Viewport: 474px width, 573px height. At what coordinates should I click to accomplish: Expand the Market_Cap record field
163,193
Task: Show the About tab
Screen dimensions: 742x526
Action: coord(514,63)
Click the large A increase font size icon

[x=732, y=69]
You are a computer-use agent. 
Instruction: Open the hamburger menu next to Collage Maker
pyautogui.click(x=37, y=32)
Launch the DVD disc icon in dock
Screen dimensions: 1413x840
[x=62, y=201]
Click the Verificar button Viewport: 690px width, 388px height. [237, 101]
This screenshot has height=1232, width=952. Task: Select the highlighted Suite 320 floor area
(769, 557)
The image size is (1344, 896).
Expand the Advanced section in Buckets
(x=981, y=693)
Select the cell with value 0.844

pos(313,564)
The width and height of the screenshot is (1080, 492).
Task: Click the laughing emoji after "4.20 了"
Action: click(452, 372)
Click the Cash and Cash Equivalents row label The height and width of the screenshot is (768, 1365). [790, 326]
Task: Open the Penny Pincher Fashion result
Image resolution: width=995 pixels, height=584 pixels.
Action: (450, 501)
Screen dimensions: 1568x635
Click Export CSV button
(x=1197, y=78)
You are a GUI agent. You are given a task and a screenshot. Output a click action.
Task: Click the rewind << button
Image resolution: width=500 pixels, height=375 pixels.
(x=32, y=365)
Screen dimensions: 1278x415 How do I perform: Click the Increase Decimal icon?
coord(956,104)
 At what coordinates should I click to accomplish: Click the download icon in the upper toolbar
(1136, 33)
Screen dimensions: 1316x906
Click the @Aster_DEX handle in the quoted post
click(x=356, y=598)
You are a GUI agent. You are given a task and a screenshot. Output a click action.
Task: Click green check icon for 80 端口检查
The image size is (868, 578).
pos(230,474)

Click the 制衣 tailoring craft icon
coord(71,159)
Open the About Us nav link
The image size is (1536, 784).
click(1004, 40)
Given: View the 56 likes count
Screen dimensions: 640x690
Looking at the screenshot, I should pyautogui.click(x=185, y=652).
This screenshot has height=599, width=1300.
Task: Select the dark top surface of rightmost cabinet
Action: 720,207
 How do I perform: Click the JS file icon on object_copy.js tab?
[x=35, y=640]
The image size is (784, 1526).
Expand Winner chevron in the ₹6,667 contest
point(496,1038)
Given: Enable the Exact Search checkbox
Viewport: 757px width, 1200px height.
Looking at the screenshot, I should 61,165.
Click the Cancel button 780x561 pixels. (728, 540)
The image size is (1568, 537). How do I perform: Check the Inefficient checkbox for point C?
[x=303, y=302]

:::

§ **THE TASK**: From the line holding "Click the 制衣 tailoring craft icon" to the final line of the data, repeat every line exactly. Leave out all the rest.

§ **RESULT FOR THIS EXERCISE**:
Click the 制衣 tailoring craft icon
coord(71,159)
Open the About Us nav link
The image size is (1536, 784).
click(1004, 40)
Given: View the 56 likes count
Screen dimensions: 640x690
Looking at the screenshot, I should pyautogui.click(x=185, y=652).
This screenshot has height=599, width=1300.
Task: Select the dark top surface of rightmost cabinet
Action: 720,207
 How do I perform: Click the JS file icon on object_copy.js tab?
[x=35, y=640]
The image size is (784, 1526).
Expand Winner chevron in the ₹6,667 contest
point(496,1038)
Given: Enable the Exact Search checkbox
Viewport: 757px width, 1200px height.
Looking at the screenshot, I should 61,165.
Click the Cancel button 780x561 pixels. (728, 540)
The image size is (1568, 537). How do I perform: Check the Inefficient checkbox for point C?
[x=303, y=302]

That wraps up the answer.